Overview of alternative solutions
If you are looking for an alternative to lunr, the first thing to consider is whether a server-based solution is needed or whether a Javascript-based client-side solution would be enough.
If the site has a lot of text (more than 200,000 words or so) or if it needs to work even without Javascript, then a server-based solution is required. You then need to decide whether you want to self-host it or if you are ready to pay for a third-party hosted solution. Meilisearch is open source and allows for self-hosting (although a hosted solution called Meilisearch Cloud is also available), while the market leader in hosted site search is probably Algolia.
If, however, a client-side Javascript solution is sufficient, there are several alternatives to lunr that could come into consideration, e.g. Pagefind, Tinysearch, Elasticlunr or Stork.
Whichever solution is picked, you of course need to add the required HTML, CSS and Javascript to the templates for the search functionality to work. You also need to take care of updating the search index whenever the site is built.

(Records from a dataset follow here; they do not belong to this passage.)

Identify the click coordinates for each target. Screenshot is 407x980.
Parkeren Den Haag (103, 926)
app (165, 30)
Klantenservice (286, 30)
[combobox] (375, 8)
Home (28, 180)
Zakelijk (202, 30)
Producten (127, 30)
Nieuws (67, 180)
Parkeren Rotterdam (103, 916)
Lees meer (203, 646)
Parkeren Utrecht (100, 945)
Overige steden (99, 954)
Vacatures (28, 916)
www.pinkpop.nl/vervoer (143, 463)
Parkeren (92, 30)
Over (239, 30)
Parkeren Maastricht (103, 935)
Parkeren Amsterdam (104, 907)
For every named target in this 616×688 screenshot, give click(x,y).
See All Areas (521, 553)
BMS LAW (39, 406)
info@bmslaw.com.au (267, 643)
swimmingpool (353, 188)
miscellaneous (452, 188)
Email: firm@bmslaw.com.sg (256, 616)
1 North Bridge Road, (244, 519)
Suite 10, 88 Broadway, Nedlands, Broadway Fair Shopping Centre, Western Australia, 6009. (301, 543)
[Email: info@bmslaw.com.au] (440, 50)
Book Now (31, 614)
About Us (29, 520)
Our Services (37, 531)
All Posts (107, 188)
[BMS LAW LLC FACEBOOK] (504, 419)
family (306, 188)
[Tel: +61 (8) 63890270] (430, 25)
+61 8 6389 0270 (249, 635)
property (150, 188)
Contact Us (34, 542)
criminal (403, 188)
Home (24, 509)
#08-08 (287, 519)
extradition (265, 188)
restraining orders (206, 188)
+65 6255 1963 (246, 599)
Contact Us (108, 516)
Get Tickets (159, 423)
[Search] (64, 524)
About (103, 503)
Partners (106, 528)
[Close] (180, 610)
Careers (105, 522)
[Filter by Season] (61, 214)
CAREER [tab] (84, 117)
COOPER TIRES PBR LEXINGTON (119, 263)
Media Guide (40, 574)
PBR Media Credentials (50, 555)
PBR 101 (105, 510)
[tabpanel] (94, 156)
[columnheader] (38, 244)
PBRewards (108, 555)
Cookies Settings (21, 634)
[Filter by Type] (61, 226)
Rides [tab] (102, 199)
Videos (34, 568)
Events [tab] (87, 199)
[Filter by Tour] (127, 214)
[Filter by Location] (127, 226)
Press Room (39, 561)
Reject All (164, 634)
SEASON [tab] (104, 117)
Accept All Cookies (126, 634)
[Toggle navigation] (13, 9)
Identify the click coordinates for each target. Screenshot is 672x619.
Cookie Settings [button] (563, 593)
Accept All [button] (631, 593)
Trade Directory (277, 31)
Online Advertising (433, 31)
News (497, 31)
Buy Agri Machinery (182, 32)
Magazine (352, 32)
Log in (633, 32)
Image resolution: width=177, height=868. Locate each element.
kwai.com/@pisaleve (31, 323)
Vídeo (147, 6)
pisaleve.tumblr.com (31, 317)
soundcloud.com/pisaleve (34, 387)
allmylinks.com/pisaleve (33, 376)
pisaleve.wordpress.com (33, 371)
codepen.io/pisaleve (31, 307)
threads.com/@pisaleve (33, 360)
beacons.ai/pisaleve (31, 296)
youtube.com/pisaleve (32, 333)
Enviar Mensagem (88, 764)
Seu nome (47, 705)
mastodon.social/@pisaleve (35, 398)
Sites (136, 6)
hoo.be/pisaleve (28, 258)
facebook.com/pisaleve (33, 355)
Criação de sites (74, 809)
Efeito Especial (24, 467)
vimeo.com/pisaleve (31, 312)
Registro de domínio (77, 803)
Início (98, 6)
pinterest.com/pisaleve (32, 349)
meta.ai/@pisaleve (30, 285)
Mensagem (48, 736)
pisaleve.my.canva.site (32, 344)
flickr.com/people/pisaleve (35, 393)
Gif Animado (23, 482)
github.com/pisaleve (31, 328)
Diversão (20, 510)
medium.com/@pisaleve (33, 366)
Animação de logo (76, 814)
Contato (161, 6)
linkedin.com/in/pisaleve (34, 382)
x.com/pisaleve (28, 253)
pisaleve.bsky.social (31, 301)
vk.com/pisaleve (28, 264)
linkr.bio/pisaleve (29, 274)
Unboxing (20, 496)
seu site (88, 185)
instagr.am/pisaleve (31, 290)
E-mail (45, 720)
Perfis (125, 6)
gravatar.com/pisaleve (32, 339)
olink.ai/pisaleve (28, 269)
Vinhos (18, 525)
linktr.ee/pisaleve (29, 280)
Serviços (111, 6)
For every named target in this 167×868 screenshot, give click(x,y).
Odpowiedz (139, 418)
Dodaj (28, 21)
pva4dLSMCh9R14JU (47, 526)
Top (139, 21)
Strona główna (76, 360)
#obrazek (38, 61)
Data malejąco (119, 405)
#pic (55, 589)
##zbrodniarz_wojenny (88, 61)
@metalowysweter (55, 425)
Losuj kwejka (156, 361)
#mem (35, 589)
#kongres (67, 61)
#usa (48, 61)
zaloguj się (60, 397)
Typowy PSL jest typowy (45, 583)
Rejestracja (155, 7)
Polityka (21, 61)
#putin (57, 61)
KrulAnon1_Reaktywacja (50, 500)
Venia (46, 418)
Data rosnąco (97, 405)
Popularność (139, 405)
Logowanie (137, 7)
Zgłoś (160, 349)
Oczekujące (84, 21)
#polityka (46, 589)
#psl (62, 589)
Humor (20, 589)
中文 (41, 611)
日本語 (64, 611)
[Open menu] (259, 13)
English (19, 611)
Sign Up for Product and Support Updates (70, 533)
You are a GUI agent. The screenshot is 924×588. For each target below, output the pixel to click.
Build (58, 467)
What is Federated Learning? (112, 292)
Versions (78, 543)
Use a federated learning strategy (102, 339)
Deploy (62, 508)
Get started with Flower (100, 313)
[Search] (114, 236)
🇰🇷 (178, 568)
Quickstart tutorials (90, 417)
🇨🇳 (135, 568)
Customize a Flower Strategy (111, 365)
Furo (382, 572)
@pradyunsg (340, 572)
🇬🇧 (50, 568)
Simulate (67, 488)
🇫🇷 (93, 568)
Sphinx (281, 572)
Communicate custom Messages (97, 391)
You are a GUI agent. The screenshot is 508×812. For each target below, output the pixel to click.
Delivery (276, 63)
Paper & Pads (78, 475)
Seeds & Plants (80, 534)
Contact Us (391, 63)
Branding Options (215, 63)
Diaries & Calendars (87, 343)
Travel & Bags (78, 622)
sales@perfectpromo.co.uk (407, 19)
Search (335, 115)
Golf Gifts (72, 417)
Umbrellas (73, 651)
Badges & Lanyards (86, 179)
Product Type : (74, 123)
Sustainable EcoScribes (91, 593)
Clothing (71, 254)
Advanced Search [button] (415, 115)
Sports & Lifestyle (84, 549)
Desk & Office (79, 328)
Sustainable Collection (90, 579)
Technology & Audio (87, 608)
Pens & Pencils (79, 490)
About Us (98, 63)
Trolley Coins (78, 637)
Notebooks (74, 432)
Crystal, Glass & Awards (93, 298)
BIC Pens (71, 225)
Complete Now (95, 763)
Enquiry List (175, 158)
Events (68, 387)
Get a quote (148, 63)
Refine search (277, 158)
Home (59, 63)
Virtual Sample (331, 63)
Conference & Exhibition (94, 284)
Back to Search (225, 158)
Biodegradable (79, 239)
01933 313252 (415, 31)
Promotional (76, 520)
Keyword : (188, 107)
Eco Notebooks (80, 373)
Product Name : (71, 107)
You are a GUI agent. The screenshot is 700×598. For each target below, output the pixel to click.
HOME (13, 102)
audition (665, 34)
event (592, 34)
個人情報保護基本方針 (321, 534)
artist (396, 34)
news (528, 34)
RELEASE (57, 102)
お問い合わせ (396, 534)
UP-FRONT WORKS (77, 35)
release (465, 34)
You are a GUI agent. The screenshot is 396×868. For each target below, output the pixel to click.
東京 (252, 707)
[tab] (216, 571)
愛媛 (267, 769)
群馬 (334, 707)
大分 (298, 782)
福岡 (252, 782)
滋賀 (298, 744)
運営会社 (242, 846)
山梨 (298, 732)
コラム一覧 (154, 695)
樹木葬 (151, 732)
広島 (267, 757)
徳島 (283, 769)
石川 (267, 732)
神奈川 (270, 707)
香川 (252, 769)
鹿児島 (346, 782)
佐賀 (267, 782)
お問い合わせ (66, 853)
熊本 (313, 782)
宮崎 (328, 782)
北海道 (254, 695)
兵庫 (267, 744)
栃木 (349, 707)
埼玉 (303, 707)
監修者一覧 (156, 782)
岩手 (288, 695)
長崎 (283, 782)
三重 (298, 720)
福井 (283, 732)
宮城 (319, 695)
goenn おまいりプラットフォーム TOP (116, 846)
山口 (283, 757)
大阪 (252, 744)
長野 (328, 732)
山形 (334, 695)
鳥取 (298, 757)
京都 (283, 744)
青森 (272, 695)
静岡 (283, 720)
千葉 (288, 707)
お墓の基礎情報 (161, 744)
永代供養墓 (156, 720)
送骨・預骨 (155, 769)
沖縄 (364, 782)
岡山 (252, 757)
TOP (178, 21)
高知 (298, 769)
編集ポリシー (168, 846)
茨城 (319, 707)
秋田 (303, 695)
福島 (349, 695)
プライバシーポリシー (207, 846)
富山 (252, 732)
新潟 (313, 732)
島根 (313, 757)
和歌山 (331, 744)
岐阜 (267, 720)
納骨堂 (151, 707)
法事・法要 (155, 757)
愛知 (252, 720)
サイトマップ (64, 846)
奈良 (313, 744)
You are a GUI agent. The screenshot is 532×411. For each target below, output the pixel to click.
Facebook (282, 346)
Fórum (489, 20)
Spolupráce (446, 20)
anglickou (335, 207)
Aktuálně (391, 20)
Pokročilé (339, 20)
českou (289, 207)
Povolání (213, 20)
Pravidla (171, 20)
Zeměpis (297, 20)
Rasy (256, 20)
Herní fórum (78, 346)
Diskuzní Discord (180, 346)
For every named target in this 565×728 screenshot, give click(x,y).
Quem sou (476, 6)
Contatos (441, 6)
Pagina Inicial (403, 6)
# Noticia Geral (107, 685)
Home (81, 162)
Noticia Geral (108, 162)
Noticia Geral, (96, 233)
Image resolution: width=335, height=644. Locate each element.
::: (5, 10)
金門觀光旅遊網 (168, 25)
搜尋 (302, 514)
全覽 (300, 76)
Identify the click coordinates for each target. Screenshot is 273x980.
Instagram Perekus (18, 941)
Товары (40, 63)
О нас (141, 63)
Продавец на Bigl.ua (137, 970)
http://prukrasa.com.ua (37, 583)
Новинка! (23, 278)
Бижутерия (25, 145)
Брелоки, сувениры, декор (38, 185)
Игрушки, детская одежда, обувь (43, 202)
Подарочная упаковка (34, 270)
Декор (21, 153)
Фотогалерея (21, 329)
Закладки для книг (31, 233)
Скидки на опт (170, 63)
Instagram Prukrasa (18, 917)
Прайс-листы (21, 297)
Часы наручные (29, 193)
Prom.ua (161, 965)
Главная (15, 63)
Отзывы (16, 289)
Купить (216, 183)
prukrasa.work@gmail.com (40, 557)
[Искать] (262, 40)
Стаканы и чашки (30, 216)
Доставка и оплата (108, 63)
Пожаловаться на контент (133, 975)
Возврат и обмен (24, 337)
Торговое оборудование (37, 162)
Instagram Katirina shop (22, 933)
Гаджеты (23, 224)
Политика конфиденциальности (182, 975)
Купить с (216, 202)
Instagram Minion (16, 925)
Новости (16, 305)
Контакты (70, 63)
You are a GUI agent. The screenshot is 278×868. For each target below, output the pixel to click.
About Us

Assuming you have opted not to use the built-in lunr support, the index creation/updating step can basically be implemented in two ways:
-
By running after the build step has finished via a
cleanup_commands
entry inwmk_config.yaml
. This calls a script or another external program which can update the index based on either the HTML in the output folder or the JSON file specified using themdcontent_json
configuration option. -
By implementing a hook function in
wmk_hooks.py
(orwmk_theme_hooks.py
), most likely forpost_build_actions()
orindex_content()
; see Overriding and extending wmk via hooks.
Example: Pagefind
Taking Pagefind as an example of the steps described above, you would, per their documentation, add something similar to this to your templates in an appropriate location:
<link href="/pagefind/pagefind-ui.css" rel="stylesheet">
<script src="/pagefind/pagefind-ui.js"></script>
<div id="search"></div>
<script>
window.addEventListener('DOMContentLoaded', (event) => {
new PagefindUI({ element: "#search", showSubResults: true });
});
</script>
It would also be a good idea to make sure you modify all base templates so as to
identify the main part of each page with the data-pagefind-body
attribute and thus omit repeated
elements such as navigation and footer from the index.
Finally, in order to actually create or update the search index whenever the
site is built, you would need to add the following to the wmk_config.yaml
file:
cleanup_commands:
- "npx -y pagefind --site htdocs"
This obviously assumes that you have npm installed on your system.